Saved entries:
====
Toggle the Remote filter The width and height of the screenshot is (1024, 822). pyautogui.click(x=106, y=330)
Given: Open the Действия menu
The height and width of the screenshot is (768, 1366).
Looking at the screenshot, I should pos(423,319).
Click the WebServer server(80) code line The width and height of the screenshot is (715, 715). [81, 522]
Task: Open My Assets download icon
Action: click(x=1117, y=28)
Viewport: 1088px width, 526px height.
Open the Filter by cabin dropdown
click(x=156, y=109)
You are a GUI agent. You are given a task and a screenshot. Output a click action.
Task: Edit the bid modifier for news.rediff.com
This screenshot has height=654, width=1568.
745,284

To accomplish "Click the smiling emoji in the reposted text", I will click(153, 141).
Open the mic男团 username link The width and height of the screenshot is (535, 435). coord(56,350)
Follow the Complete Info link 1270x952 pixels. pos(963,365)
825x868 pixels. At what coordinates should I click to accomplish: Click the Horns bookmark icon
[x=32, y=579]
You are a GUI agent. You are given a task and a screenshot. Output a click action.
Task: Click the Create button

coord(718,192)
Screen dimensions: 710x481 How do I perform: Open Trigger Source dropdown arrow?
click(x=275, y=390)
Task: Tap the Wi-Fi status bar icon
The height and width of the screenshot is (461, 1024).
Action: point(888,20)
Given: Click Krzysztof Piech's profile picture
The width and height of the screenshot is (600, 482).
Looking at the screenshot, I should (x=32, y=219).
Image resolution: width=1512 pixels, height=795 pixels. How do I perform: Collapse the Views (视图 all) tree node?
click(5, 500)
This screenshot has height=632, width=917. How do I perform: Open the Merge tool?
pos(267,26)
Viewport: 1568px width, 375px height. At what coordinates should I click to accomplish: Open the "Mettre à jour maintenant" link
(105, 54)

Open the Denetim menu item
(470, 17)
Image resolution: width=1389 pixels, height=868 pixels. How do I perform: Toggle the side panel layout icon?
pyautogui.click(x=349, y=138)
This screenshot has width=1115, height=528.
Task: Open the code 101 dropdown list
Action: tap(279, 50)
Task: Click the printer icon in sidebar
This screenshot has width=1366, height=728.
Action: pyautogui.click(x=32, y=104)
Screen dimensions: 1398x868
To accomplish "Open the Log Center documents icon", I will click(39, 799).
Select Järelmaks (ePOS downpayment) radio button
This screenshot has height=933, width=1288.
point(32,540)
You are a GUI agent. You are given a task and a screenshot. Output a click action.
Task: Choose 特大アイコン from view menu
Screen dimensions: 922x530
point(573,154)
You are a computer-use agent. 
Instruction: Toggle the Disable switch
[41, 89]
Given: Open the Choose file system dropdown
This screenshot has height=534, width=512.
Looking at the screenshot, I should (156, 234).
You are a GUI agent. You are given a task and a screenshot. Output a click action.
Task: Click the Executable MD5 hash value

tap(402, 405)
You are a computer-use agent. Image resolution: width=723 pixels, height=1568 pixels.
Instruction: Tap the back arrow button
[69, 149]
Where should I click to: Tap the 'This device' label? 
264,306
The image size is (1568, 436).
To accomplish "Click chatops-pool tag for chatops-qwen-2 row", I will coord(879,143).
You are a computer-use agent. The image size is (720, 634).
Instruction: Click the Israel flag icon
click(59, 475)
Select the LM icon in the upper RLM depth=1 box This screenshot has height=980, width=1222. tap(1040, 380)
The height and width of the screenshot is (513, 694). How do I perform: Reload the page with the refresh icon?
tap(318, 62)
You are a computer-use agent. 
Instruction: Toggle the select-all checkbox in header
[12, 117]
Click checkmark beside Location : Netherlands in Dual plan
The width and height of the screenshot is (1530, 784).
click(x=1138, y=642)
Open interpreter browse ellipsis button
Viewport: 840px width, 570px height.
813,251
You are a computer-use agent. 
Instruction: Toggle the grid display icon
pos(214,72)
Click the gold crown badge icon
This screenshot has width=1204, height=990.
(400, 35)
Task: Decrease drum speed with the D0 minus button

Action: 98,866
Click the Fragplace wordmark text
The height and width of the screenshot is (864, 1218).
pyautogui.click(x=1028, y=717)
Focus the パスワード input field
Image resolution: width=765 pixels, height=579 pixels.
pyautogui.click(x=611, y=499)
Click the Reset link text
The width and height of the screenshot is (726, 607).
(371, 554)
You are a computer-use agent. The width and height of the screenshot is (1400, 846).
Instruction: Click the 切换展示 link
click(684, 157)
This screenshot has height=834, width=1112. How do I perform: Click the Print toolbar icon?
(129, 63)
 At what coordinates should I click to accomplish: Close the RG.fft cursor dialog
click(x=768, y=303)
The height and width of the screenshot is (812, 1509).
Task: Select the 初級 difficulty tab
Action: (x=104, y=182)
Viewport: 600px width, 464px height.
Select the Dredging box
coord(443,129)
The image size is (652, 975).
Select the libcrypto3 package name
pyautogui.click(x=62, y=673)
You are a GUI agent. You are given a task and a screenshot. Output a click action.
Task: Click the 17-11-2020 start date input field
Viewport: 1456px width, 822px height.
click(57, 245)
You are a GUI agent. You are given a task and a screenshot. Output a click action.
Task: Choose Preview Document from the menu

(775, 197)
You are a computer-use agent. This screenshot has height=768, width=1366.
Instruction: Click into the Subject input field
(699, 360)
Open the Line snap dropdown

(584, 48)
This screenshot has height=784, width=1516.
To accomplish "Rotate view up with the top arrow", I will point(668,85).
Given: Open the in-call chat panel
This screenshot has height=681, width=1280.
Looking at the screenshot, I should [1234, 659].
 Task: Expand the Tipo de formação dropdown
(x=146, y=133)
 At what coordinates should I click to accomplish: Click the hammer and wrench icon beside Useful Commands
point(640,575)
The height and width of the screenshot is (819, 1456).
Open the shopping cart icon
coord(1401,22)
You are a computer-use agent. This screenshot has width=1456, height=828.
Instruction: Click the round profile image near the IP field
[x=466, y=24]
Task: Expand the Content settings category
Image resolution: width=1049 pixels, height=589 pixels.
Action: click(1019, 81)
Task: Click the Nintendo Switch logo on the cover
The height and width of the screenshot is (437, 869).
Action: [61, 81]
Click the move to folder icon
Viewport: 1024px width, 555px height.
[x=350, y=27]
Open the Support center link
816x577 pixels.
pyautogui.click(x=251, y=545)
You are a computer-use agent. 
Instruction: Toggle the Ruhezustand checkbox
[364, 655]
====
Task description:
Restate every line of the data word for word.

Task output:
Toggle the Remote filter The width and height of the screenshot is (1024, 822). pyautogui.click(x=106, y=330)
Given: Open the Действия menu
The height and width of the screenshot is (768, 1366).
Looking at the screenshot, I should pos(423,319).
Click the WebServer server(80) code line The width and height of the screenshot is (715, 715). [81, 522]
Task: Open My Assets download icon
Action: click(x=1117, y=28)
Viewport: 1088px width, 526px height.
Open the Filter by cabin dropdown
click(x=156, y=109)
You are a GUI agent. You are given a task and a screenshot. Output a click action.
Task: Edit the bid modifier for news.rediff.com
This screenshot has height=654, width=1568.
745,284

To accomplish "Click the smiling emoji in the reposted text", I will click(153, 141).
Open the mic男团 username link The width and height of the screenshot is (535, 435). coord(56,350)
Follow the Complete Info link 1270x952 pixels. pos(963,365)
825x868 pixels. At what coordinates should I click to accomplish: Click the Horns bookmark icon
[x=32, y=579]
You are a GUI agent. You are given a task and a screenshot. Output a click action.
Task: Click the Create button

coord(718,192)
Screen dimensions: 710x481 How do I perform: Open Trigger Source dropdown arrow?
click(x=275, y=390)
Task: Tap the Wi-Fi status bar icon
The height and width of the screenshot is (461, 1024).
Action: point(888,20)
Given: Click Krzysztof Piech's profile picture
The width and height of the screenshot is (600, 482).
Looking at the screenshot, I should (x=32, y=219).
Image resolution: width=1512 pixels, height=795 pixels. How do I perform: Collapse the Views (视图 all) tree node?
click(5, 500)
This screenshot has height=632, width=917. How do I perform: Open the Merge tool?
pos(267,26)
Viewport: 1568px width, 375px height. At what coordinates should I click to accomplish: Open the "Mettre à jour maintenant" link
(105, 54)

Open the Denetim menu item
(470, 17)
Image resolution: width=1389 pixels, height=868 pixels. How do I perform: Toggle the side panel layout icon?
pyautogui.click(x=349, y=138)
This screenshot has width=1115, height=528.
Task: Open the code 101 dropdown list
Action: tap(279, 50)
Task: Click the printer icon in sidebar
This screenshot has width=1366, height=728.
Action: pyautogui.click(x=32, y=104)
Screen dimensions: 1398x868
To accomplish "Open the Log Center documents icon", I will click(39, 799).
Select Järelmaks (ePOS downpayment) radio button
This screenshot has height=933, width=1288.
point(32,540)
You are a GUI agent. You are given a task and a screenshot. Output a click action.
Task: Choose 特大アイコン from view menu
Screen dimensions: 922x530
point(573,154)
You are a computer-use agent. 
Instruction: Toggle the Disable switch
[41, 89]
Given: Open the Choose file system dropdown
This screenshot has height=534, width=512.
Looking at the screenshot, I should (156, 234).
You are a GUI agent. You are given a task and a screenshot. Output a click action.
Task: Click the Executable MD5 hash value

tap(402, 405)
You are a computer-use agent. Image resolution: width=723 pixels, height=1568 pixels.
Instruction: Tap the back arrow button
[69, 149]
Where should I click to: Tap the 'This device' label? 
264,306
The image size is (1568, 436).
To accomplish "Click chatops-pool tag for chatops-qwen-2 row", I will coord(879,143).
You are a computer-use agent. The image size is (720, 634).
Instruction: Click the Israel flag icon
click(59, 475)
Select the LM icon in the upper RLM depth=1 box This screenshot has height=980, width=1222. tap(1040, 380)
The height and width of the screenshot is (513, 694). How do I perform: Reload the page with the refresh icon?
tap(318, 62)
You are a computer-use agent. 
Instruction: Toggle the select-all checkbox in header
[12, 117]
Click checkmark beside Location : Netherlands in Dual plan
The width and height of the screenshot is (1530, 784).
click(x=1138, y=642)
Open interpreter browse ellipsis button
Viewport: 840px width, 570px height.
813,251
You are a computer-use agent. 
Instruction: Toggle the grid display icon
pos(214,72)
Click the gold crown badge icon
This screenshot has width=1204, height=990.
(400, 35)
Task: Decrease drum speed with the D0 minus button

Action: 98,866
Click the Fragplace wordmark text
The height and width of the screenshot is (864, 1218).
pyautogui.click(x=1028, y=717)
Focus the パスワード input field
Image resolution: width=765 pixels, height=579 pixels.
pyautogui.click(x=611, y=499)
Click the Reset link text
The width and height of the screenshot is (726, 607).
(371, 554)
You are a computer-use agent. The width and height of the screenshot is (1400, 846).
Instruction: Click the 切换展示 link
click(684, 157)
This screenshot has height=834, width=1112. How do I perform: Click the Print toolbar icon?
(129, 63)
 At what coordinates should I click to accomplish: Close the RG.fft cursor dialog
click(x=768, y=303)
The height and width of the screenshot is (812, 1509).
Task: Select the 初級 difficulty tab
Action: (x=104, y=182)
Viewport: 600px width, 464px height.
Select the Dredging box
coord(443,129)
The image size is (652, 975).
Select the libcrypto3 package name
pyautogui.click(x=62, y=673)
You are a GUI agent. You are given a task and a screenshot. Output a click action.
Task: Click the 17-11-2020 start date input field
Viewport: 1456px width, 822px height.
click(57, 245)
You are a GUI agent. You are given a task and a screenshot. Output a click action.
Task: Choose Preview Document from the menu

(775, 197)
You are a computer-use agent. This screenshot has height=768, width=1366.
Instruction: Click into the Subject input field
(699, 360)
Open the Line snap dropdown

(584, 48)
This screenshot has height=784, width=1516.
To accomplish "Rotate view up with the top arrow", I will point(668,85).
Given: Open the in-call chat panel
This screenshot has height=681, width=1280.
Looking at the screenshot, I should [1234, 659].
 Task: Expand the Tipo de formação dropdown
(x=146, y=133)
 At what coordinates should I click to accomplish: Click the hammer and wrench icon beside Useful Commands
point(640,575)
The height and width of the screenshot is (819, 1456).
Open the shopping cart icon
coord(1401,22)
You are a computer-use agent. This screenshot has width=1456, height=828.
Instruction: Click the round profile image near the IP field
[x=466, y=24]
Task: Expand the Content settings category
Image resolution: width=1049 pixels, height=589 pixels.
Action: click(1019, 81)
Task: Click the Nintendo Switch logo on the cover
The height and width of the screenshot is (437, 869).
Action: [61, 81]
Click the move to folder icon
Viewport: 1024px width, 555px height.
[x=350, y=27]
Open the Support center link
816x577 pixels.
pyautogui.click(x=251, y=545)
You are a computer-use agent. 
Instruction: Toggle the Ruhezustand checkbox
[364, 655]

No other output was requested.